1 Oncovet Clinical Research (OCR), Parc Eurasanté, Loos, France

2 Oncovet, Villeneuve d’Ascq, France

3 Atlanthera, Saint Herblain, France

4 Department of Small Animal Teaching Hospital, The Royal (Dick) School of Veterinary Studies and The Roslin Institute, University of Edinburgh, Easter Bush, Edinburgh, UK

Correspondence to:

Pierre Boyé,email: [email protected]

Keywords: bisphosphonate; bone targeting; canine; doxorubicin; osteosarcoma

Received: September 21, 2020     Accepted: October 27, 2020     Published: November 17, 2020

Copyright: © 2020 Boyé et al. This is an open access article distributed under the terms of the Creative Commons Attribution License (CC BY 3.0), which permits unrestricted use, distribution, and reproduction in any medium, provided the original author and source are credited.
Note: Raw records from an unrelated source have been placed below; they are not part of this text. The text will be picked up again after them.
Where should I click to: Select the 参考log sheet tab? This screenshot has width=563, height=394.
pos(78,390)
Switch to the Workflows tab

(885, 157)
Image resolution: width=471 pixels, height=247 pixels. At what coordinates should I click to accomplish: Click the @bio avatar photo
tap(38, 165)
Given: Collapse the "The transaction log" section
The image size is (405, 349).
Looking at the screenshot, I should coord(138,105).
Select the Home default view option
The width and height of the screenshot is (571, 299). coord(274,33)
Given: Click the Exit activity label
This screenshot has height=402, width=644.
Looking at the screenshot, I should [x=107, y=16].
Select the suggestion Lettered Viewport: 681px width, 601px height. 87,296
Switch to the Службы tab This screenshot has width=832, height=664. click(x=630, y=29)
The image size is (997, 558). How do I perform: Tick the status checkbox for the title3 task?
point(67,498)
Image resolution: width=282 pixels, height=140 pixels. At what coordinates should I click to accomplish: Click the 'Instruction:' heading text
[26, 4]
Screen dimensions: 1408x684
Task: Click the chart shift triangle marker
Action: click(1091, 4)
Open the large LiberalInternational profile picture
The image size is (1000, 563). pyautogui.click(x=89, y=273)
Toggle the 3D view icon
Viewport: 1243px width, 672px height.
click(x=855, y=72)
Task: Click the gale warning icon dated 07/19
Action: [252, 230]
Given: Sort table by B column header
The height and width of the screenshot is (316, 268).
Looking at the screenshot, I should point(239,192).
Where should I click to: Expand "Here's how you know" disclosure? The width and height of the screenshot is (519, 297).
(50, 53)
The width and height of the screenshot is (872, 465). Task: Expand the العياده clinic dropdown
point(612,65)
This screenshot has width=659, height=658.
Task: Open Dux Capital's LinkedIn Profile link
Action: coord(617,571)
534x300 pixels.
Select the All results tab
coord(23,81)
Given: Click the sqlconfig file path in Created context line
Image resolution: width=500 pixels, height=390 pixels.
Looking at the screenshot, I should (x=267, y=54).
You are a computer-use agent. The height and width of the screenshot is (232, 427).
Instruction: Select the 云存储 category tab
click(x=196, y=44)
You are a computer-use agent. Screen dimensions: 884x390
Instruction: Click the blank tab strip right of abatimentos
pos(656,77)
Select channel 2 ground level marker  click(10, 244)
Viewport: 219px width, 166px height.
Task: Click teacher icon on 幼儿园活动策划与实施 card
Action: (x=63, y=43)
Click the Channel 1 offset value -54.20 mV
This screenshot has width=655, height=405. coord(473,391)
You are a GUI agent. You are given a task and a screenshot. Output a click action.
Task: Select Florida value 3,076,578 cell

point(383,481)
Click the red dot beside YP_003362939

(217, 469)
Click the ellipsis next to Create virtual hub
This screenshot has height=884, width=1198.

Purpose: 12b80 combines doxorubicin bound to a bone targeting hydroxybisphosphonate vector using a pH-sensitive linker, designed to specifically trigger doxorubicin release in an acidic bone tumor microenvironment. This phase I study aimed to determine the safety and toxicity profiles of 12b80 in dogs with naturally occurring osteosarcoma, with the objective to translate findings from dogs to humans.

Experimental Design: Ten client-owned dogs with osteosarcoma were enrolled in an accelerated dose-titration design followed by 3 + 3 design. Dogs received three cycles of 12b80 intravenous injection at 4 mg/kg (n = 1), 6 mg/kg (n = 2), 8 mg/kg (n = 3), and 10 mg/kg (n = 4). Endpoints included safety, tolerability, maximum tolerated dose (MTD), and dose-limiting toxicity (DLT).

Results: The MTD of 12b80 was 8 mg/kg (i.e., equivalent dose of doxorubicin of 110 mg/m2, range: 93–126). Most adverse events included grade ≤ 2 gastrointestinal disorders and hypersensitivity reactions. No hematological or cardiac DLT were observed at any dose tested.

Conclusions: In dogs, 12b80 is overall well tolerated and expends the MTD of doxorubicin up to four times the standard dose of 30 mg/m2. These results demonstrate the potential therapeutic benefit of 12b80 in canine and human osteosarcoma.